I follow her to the master bathroom, meaning to tease her a little, but as we walk down the narrow hallway, I see her transitioning from postcoital languor to purposeful intent. It’s in the straightness of her back, the level set of her shoulders. She’s got murder on her mind now.

My back bathroom is larger than what usually comes with an older house. The elderly couple who owned the place before me expanded the room so that the husband, who was wheelchair-bound when I met him, could shower in it. As I pick up a couple of stray socks, Jet begins urinating behind the small partition that shields the commode.

“Hey,” she calls. “You feel like putting on some coffee? It’s going to be a long night with that party.”

“Sure.”

I pull on jeans and a T-shirt, then walk back to the kitchen and pop a K-Cup into the Keurig. For the first time since this morning, the weight of Buck’s loss has lifted slightly from my shoulders. Spending myself in Jet has reset my neurotransmitters, at least for the moment. Had I been able to see her alone this morning, I might not have been sucked into the whirlpool of flashbacks that Buck’s death triggered.

A thin stream of coffee begins to drip from the Keurig, and the welcome scent fills the kitchen. I wonder at her ability to heal me this way. For three months I have felt this peace, after decades of yearning for her. What is the essence of that connection? A thirty-year-old fold in my cerebral cortex? Is the first neural imprinting of love and sex so deep that nothing ever supplants it? Like the music you listened to during those years? No matter how I analyze it, this reality remains: being with Jet is a necessity, an involuntary compulsion like breathing. Except that I managed to live without her, with only the memory of air, for nearly three decades. I held my breath and pretended to live. Somehow, the memory of this woman sustained me, even through my grief over my son. Now that I have her once more, I don’t ever want to stop breathing again.

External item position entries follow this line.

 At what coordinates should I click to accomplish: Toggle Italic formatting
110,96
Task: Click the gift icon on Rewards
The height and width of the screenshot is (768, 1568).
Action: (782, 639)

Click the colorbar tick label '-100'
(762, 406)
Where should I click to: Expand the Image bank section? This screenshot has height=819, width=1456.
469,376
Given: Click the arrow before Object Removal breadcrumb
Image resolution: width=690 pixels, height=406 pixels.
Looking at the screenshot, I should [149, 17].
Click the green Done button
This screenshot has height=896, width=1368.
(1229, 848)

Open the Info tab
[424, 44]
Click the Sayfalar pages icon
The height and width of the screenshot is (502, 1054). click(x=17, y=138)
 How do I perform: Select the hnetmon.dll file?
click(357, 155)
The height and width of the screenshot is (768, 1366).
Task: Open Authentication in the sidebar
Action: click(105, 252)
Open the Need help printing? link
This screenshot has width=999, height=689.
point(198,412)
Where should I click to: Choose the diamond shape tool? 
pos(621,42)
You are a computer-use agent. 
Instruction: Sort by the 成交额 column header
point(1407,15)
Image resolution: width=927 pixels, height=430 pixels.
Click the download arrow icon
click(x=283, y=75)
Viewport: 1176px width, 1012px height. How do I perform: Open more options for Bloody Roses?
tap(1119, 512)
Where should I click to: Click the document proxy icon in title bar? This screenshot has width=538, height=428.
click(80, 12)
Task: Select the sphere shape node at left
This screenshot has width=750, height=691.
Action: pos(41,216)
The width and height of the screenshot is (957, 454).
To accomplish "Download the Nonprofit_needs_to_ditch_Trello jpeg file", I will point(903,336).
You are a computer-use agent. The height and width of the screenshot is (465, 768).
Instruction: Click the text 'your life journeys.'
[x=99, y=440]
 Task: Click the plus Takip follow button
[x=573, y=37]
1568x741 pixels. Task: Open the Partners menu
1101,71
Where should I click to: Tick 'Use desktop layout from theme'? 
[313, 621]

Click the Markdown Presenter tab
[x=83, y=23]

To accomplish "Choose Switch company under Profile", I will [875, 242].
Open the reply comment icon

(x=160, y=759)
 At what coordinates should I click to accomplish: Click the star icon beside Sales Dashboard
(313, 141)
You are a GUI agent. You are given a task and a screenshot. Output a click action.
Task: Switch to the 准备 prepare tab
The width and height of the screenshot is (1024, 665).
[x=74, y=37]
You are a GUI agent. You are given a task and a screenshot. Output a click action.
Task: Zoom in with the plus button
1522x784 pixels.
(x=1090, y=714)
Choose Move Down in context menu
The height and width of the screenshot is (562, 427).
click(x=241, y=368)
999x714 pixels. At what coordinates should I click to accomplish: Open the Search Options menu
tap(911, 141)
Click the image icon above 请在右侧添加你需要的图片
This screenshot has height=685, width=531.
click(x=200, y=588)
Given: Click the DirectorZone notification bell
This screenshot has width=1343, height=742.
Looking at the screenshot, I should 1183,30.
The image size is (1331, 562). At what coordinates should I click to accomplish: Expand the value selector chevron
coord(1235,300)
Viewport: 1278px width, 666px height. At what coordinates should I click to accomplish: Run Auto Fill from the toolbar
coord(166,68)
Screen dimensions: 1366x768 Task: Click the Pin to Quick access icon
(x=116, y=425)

Jet’s sock feet hiss on the hardwood of the hallway. Wearing my ancient orange Cavaliers T-shirt, she pads over to me, kisses my shoulder, then leans back on the kitchen island to wait for her coffee.

“Three things,” she says. “First, Paul asked me about last Thursday.”

I shake my head blankly. “Last Thursday?”

“Yesterday he ran into Claire Maloney, who I was supposed to have run with last Thursday. I was out here, of course. Claire’s kind of ditzy—that’s why I used her for my excuse—so I got away with it. But Paul noted the disconnect. I realized I had really pushed the envelope.”

“Are you sure he believed you?”

“I think so. But that wasn’t all.”

My mouth goes dry.

“Breathe,” she says, looking up at me. “The second thing was Josh, which is just ridiculous. Paul didn’t have any specific reason to suspect Josh. I think he’s just picked up that I’ve emotionally checked out of the marriage, and he knows I spend hours a day with Josh—even out of town. So he’s the first target of suspicion.”